FILTER PRESS

Fat Tony Exotica

Release Preview



About

Storytelling isn’t merely a vehicle for self-expression, it’s a mode of transportation. A two-way mirror in which we process gilded dreams and grotesque nightmares, the transgression of cultural taboos and the upholding of ancient tradition. It’s also the animating idea behind much of the greatest popular music ever made. Consider Exotica, the new album from Houston iconoclast, Fat Tony, the latest brilliant entry in that fabled tradition, what Outkast once described as “shooting game in the form of story rapping.” 

While hip-hop supplies the foundation of the Third Ward native’s assault on genre, his futuristic soundclash encompasses seductive velour soul, lecherous French chansons, fluorescent new wave, and even splashes of African pop and reggae; the latter two being the residual effect of Tony’s Nigerian heritage and a sojourn to Jamaica to record the Carpark Records-released album with engineer, Abijah Livingston, son of Bunny Wailer. 

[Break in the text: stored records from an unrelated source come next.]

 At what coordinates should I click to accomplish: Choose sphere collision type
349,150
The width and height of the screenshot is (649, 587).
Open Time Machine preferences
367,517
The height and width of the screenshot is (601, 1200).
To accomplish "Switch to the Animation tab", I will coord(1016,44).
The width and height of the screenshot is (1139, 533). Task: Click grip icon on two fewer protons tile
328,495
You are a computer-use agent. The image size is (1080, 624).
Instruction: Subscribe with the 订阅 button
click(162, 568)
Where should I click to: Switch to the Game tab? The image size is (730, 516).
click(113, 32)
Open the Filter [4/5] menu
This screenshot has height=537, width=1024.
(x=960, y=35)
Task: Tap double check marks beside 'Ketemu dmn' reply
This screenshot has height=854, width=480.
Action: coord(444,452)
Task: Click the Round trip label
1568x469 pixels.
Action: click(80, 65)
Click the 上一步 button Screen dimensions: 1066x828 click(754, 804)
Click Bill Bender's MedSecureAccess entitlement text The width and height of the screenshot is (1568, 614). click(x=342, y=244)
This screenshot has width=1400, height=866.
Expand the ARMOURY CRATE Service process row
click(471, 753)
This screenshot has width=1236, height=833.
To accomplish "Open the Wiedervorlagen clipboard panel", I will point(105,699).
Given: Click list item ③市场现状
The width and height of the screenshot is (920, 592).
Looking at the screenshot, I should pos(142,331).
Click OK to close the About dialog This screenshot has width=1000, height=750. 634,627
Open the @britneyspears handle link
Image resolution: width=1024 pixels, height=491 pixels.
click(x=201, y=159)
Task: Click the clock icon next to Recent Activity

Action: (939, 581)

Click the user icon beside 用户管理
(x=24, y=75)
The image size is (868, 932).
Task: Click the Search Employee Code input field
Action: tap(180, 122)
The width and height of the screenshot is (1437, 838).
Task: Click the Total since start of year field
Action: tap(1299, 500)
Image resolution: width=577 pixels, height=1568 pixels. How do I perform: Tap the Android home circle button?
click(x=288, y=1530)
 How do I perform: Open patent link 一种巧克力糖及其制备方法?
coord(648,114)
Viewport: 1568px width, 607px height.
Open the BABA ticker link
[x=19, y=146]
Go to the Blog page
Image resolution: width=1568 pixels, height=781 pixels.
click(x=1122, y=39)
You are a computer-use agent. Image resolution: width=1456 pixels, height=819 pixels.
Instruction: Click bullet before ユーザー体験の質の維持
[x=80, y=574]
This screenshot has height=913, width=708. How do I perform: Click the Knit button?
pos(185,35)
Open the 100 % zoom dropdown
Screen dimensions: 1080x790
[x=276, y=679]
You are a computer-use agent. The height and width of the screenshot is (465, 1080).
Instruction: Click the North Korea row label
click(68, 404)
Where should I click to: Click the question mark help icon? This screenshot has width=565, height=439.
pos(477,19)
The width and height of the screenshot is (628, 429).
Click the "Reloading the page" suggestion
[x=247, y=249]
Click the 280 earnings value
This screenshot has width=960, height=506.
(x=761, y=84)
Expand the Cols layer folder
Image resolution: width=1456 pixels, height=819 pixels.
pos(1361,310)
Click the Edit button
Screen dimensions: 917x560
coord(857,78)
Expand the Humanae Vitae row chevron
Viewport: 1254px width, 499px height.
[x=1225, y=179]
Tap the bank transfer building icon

“This album is an ode to the art of storytelling through music,” the polymath born Anthony Lawson Jude Ifeanyichukwu Obiawunaotu says, distilling Exotica’s essence. “Picture records like The Great Adventures of Slick Rick. Artists like Neil Young, Bob Dylan, or Bob Marley. Every lyric was carefully considered to make sure we properly conveyed each character’s narrative and motivations. I wanted to create a world of unique stories with room for each to be interpreted in distinct ways.”

Assembling a Manhattan Project-style team of experts, the atom-splitting production came via Tony and his longtime collaborator, GLDNEYE (aka Tom Cruz), and engineering via Livingston and Brooklyn’s Steel Tipped Dove. To make the Third Coast cypher complete, Bun B pops up on “What Wake You Up,” courtesy of a cross-island dash where Tony paid visit to the legendary underground king, then vacationing in Montego Bay. 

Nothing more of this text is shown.